Mr. Ballard’s two choreographies ‘ruin/time’ (premièred in 2013 during the High Performance Rodeo festival, which I have now seen three times) and ‘The Precise Nature of the Catastrophe’ share common thematic and choreographic elements. Both involve calamity, but whereas ‘ruin/time’ examines multiple facets of physical degradation over centuries, ‘Precise Nature’ addresses the more personal subject of erosive adversity Mr. Ballard faced during his struggle with his young daughter’s serious illness this past year.

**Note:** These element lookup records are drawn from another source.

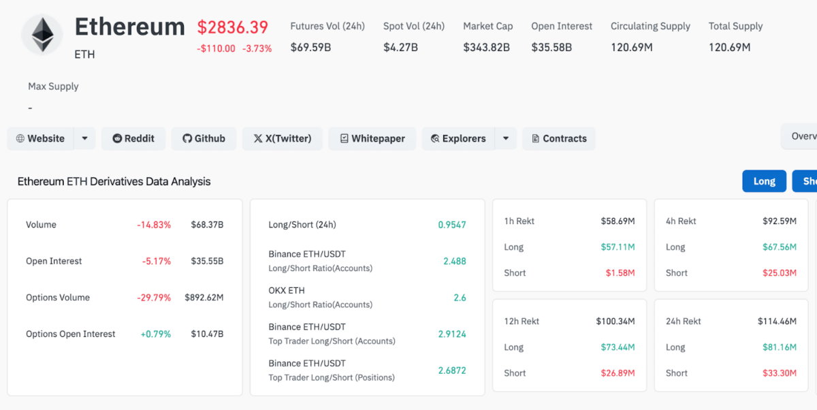This screenshot has height=410, width=817.
Task: Click the Contracts document icon
Action: (x=536, y=138)
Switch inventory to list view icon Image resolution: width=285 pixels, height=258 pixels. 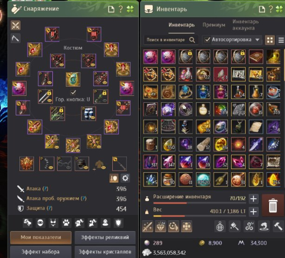pos(281,40)
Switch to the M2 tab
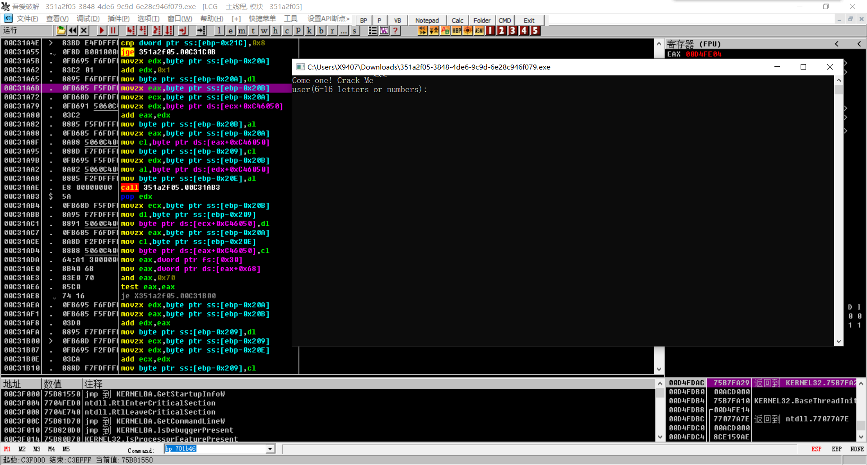This screenshot has width=867, height=465. [x=22, y=449]
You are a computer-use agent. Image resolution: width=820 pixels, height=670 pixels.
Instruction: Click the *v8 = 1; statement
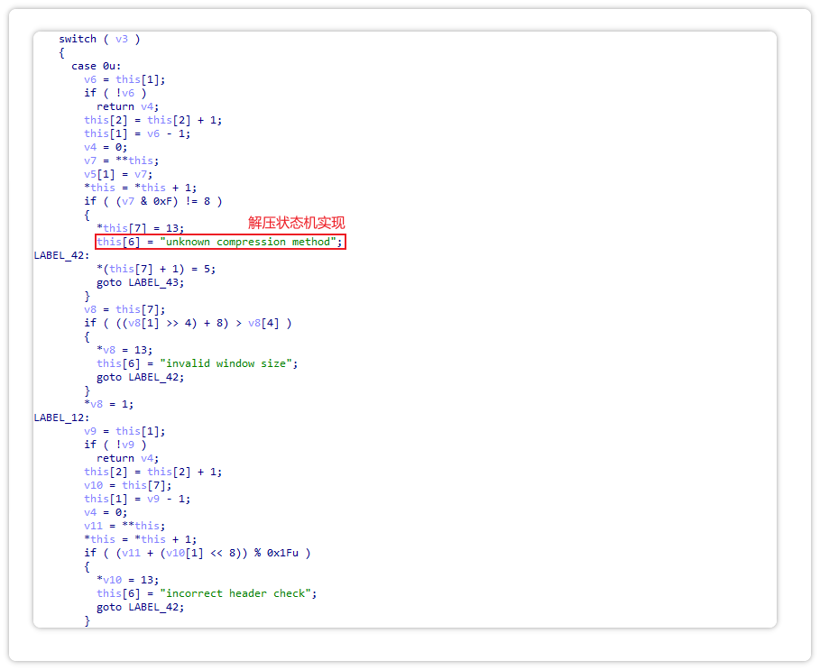pyautogui.click(x=108, y=404)
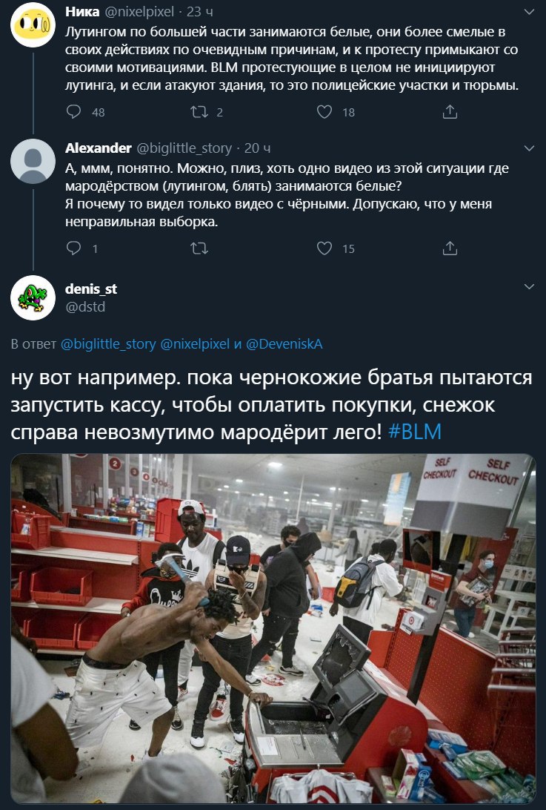The image size is (546, 810).
Task: Open @nixelpixel mention in reply line
Action: 195,344
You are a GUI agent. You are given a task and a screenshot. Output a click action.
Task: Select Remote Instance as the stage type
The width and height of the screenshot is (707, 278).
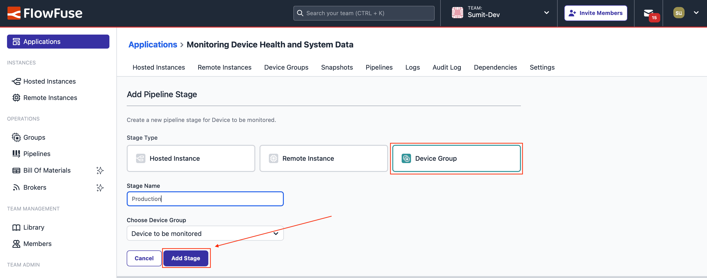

‘ruin/time’ is a virtuoso/stamina piece set for female/male duo Reilley Bell and Kelley McKinlay, who gave yet another admirably athletic performance amid falling leaves and an appropriately pounding minimalist score, namely David Lang’s “Pierced”, set for haunting cello solo, vibraphone, strings and later on, percussion – the perfect sonic atmosphere for this intense piece. Continually presenting different sets of ever-increasingly complex poses and lifts, Ms. Bell and Mr. McKinlay collaborated successfully to represent epochal decay amid a relentless march of time, and paradoxically with seemingly ceaseless core stamina. It becomes clear after a while that Ms. Bell, frequently clutched in multiple holds by her partner throughout the work, represents the inevitable ruination and transience of all things, while Mr. McKinlay dances the immortally-locked embrace of time, and leaves scarcely any space between the intensity of his holds over his partner.
‘Precise Nature’, conversely, involved the depiction of psychological stamina through a series of panels mixing multiple dance vocabularies. Despite the fact that the work is a ‘cannibalization’ (Mr. Ballard’s word) of three previous choreographies, it is nevertheless the greater conceptual and dramatic success of Mr. Ballard’s two offerings. From the opening protagonist’s solo journey, danced by Mr. Hattori, through to the corps’ descent into darkly-hued worlds of inner ethical conflict depicted in controlled movements to Bach’s slow, throbbing solo keyboard chords found in his Italian Concerto, until the emotional final redemption when Mr. Hattori sensitively touches the hearts of his fellow dancers in benediction, the work’s narrative constructs a logical programmatic flow that is at once as beautiful as it is engaging to follow.
Yet the work’s treatment of physical conflict, whether in its use of classical language or representative movement, never strayed far from the existential nature of the ballet’s sensitive subject matter – what it is like to live with the threat of losing a close loved one, particularly a child.
In the middle sections, Mr. Hattori watched the corps as it represented the protagonist’s struggle via sets of leaps, pirouettes and difficult athletic movements, as if benumbed by pain, however his seeming detachment never detracted from the work’s bittersweet viscerality – a fitting balletic narrative of what it means to pass through a Dark Night of the Soul.